All other html entities need to be converted to their XML-safe (ASCII) form. So:

˜ = ñ

This can mess up AJAX that works in Internet Explorer and Firefox because they don’t mind dealing with XHTML coming back from an AJAX response with HTML entities. If you’re passing complicated strings with any entities in it through your AJAX requests, don’t expect them to work with any of the browsers using the current WebKit framework.

It took me a while to figure out what was causing the issue that our testers were experiencing, but once we did some searching, we found that others have talked about having this, or a similar problem, too.

We had experienced an issue with foreign characters creating improper RSS feeds for the same reason: html entities showing up when they shouldn’t be.
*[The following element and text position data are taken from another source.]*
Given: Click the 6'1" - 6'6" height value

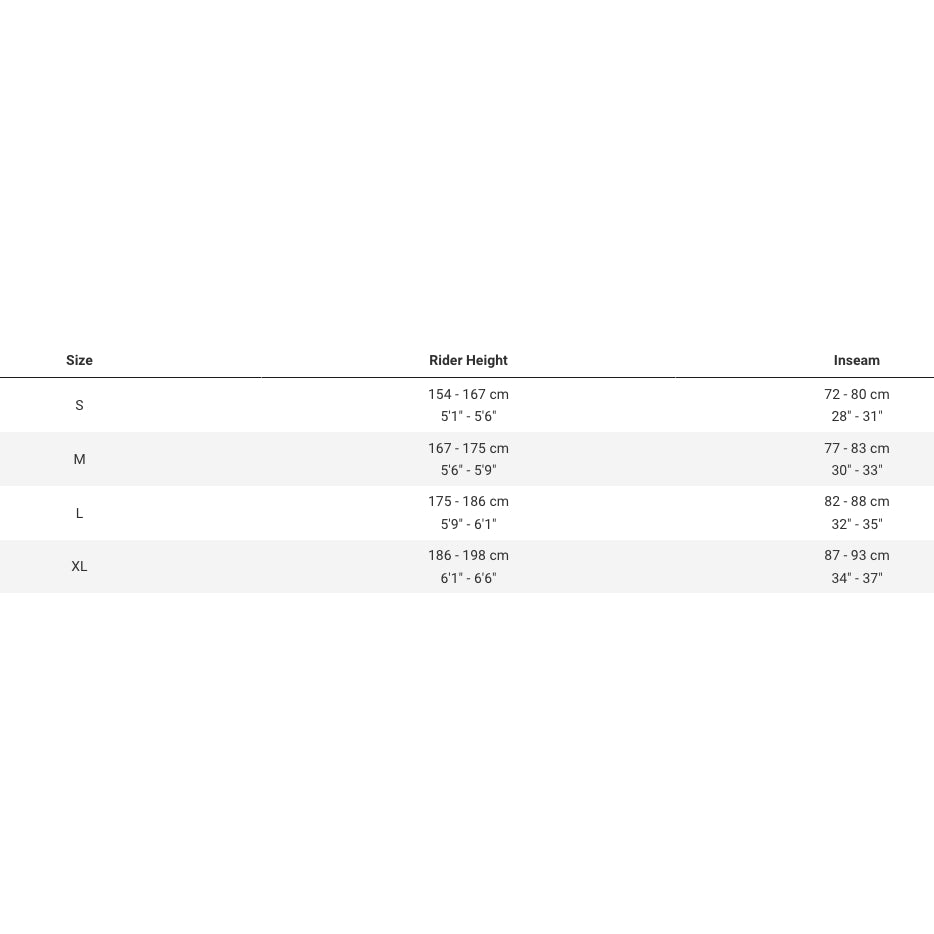Looking at the screenshot, I should (468, 578).
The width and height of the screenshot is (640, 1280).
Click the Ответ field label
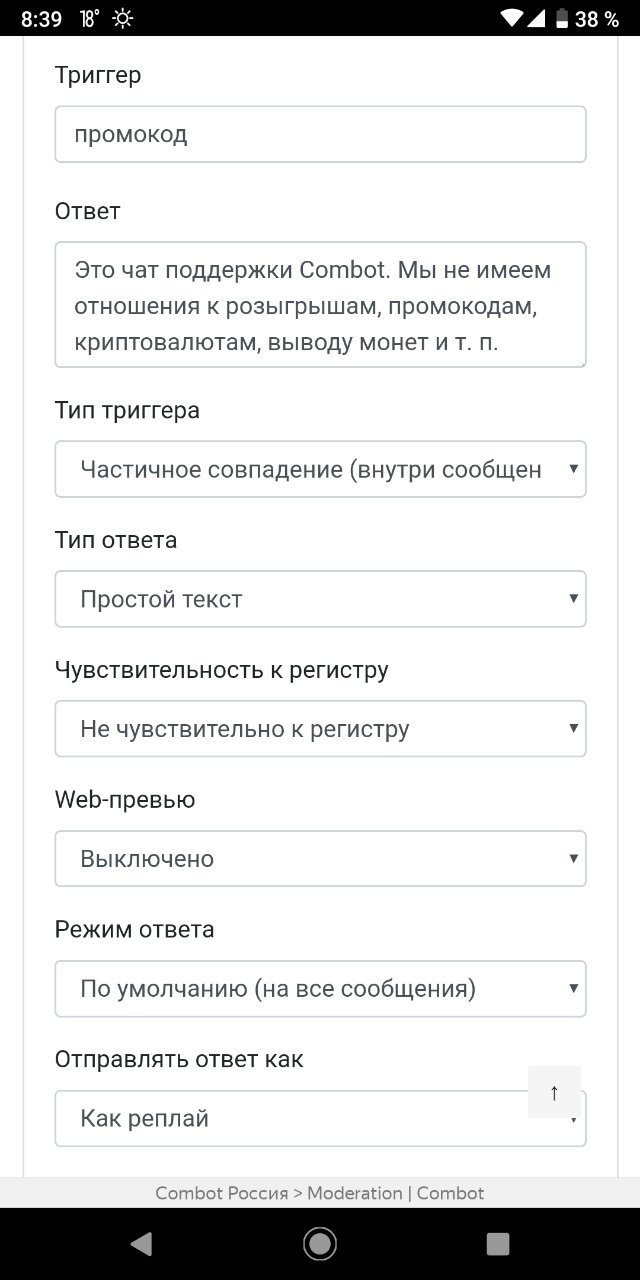[x=88, y=211]
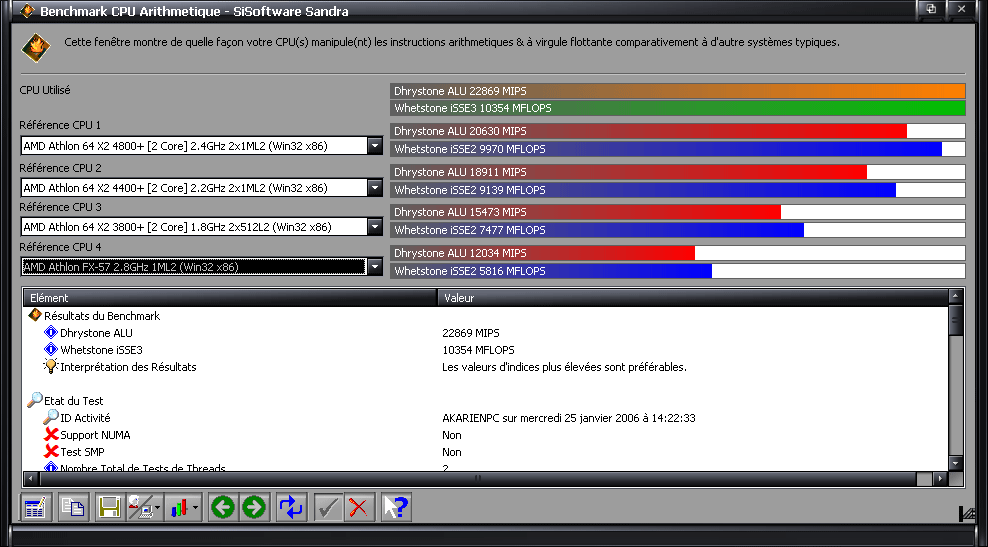Click the orange Dhrystone ALU 22869 MIPS bar
The height and width of the screenshot is (547, 988).
(677, 91)
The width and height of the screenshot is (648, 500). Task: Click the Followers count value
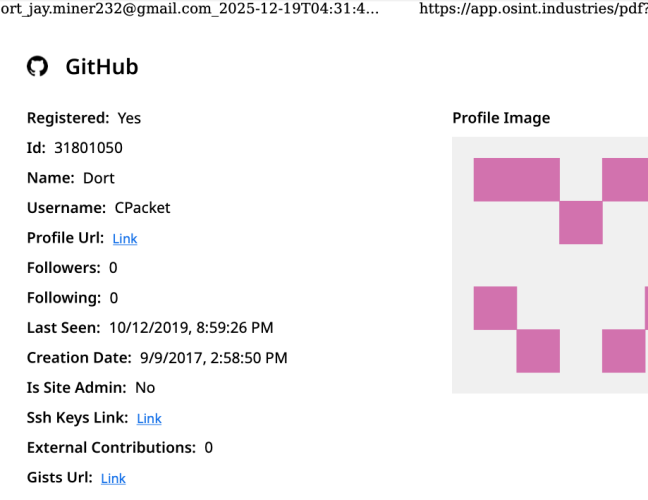[113, 268]
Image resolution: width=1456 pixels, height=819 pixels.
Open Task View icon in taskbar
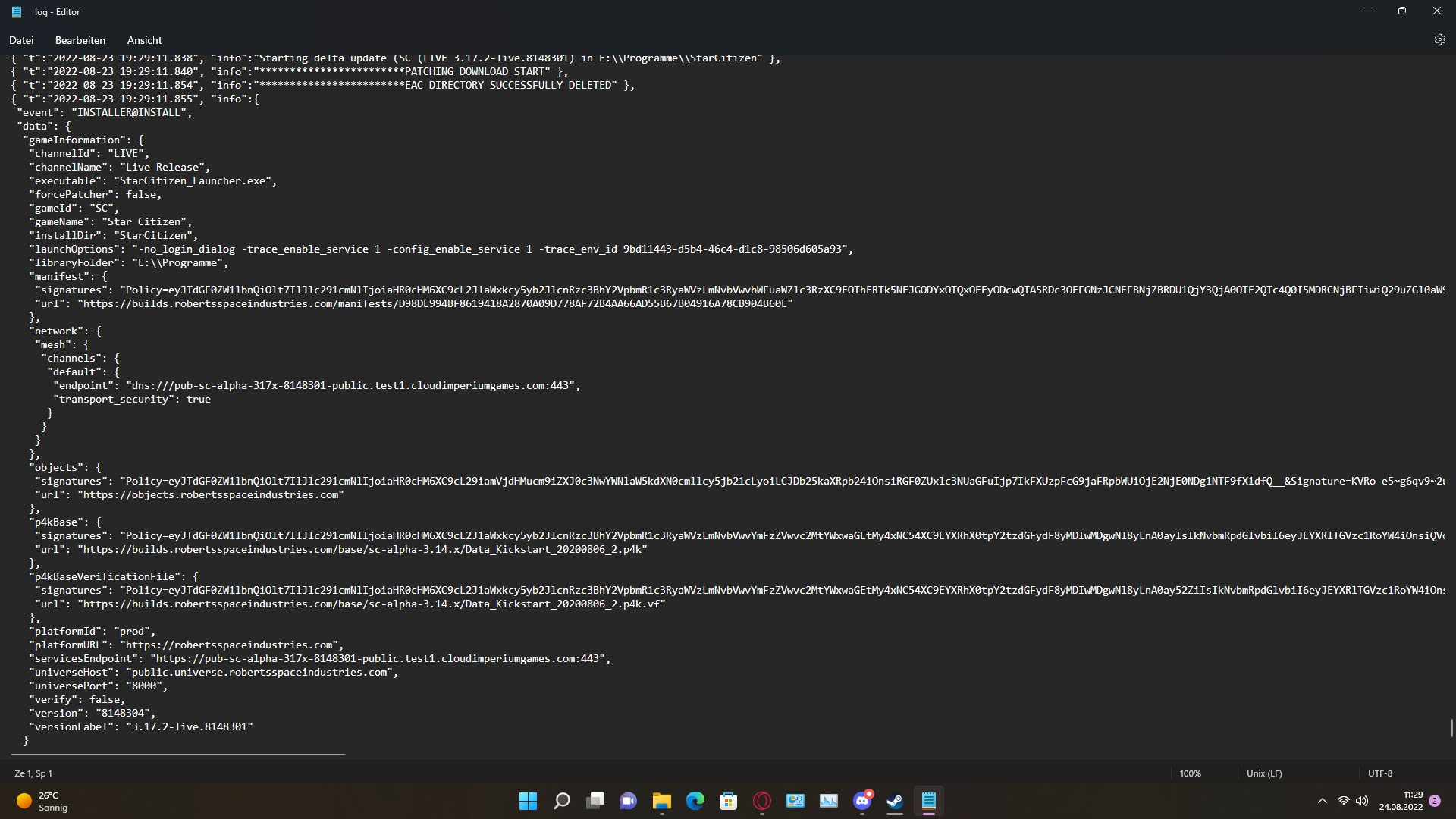point(595,801)
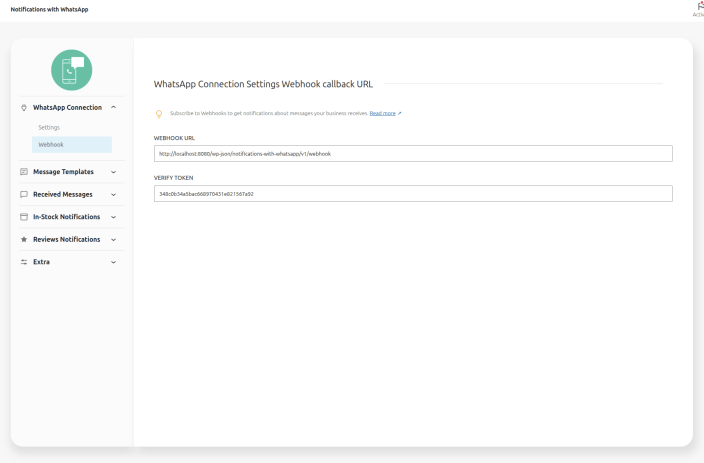Click the plug icon beside WhatsApp Connection

click(24, 107)
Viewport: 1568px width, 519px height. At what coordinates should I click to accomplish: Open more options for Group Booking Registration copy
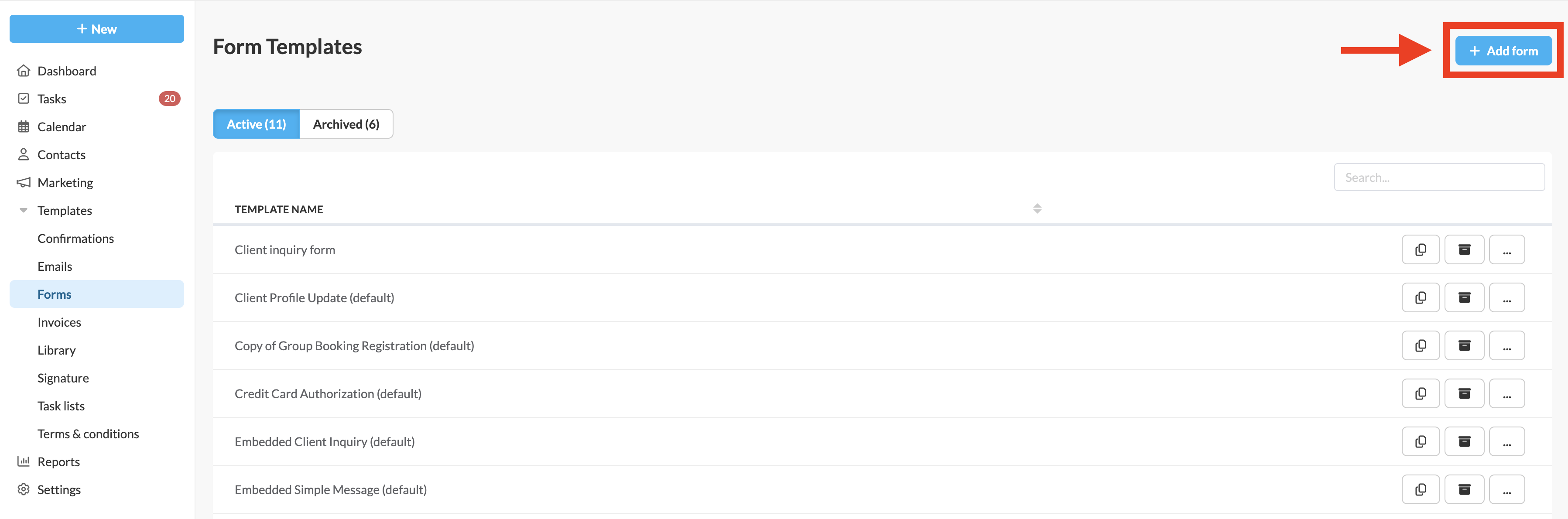point(1506,345)
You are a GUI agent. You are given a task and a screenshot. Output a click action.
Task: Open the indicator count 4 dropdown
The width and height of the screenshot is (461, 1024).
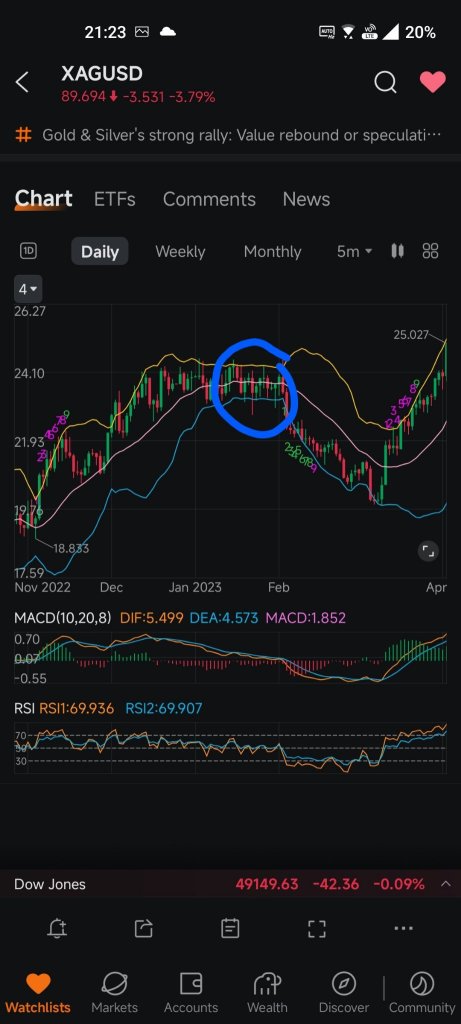pyautogui.click(x=27, y=289)
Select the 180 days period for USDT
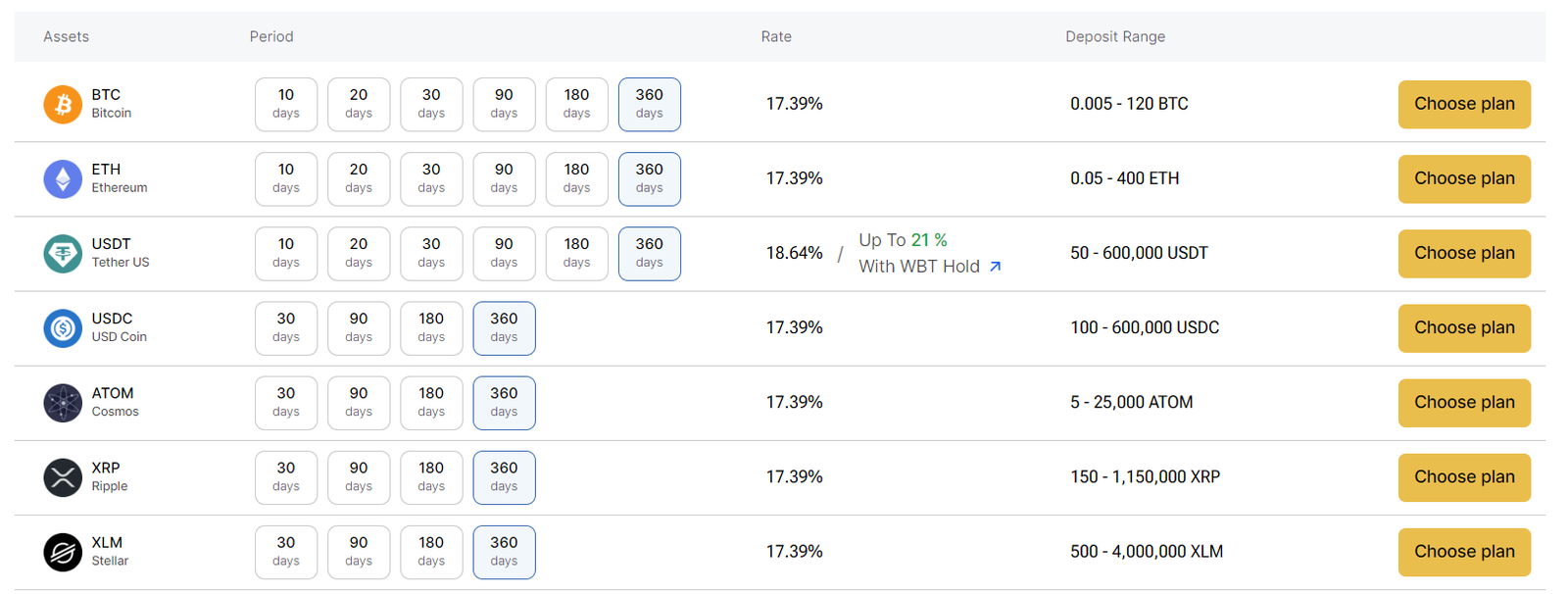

I researched and wrote a function then that would convert all the HTML entities to their numeric format that would be safe. I applied this function to the AJAX responses coming back and presto, it worked.

So, I thought I would share this function with everyone in case someone else was having a similar problem:

function clean_string_for_valid_xml($string) {
    $entities_array = array();
    foreach (get_html_translation_table(HTML_ENTITIES, ENT_QUOTES) as $character => $entity) {
        $entities_array[$entity] = '&#' . ord($character) . ';';
    }
    return str_replace(array_keys($entities_array), $entities_array, $string);
}

Basically, we’re using the get_html_translation_table function to grab all of the entities. Then, we’re using the ord function to get the ASCII value for those entities. Then, we’re returning our string with the entities properly replaced.

Hopefully this works for you, or at least leads you to an answer that works for you.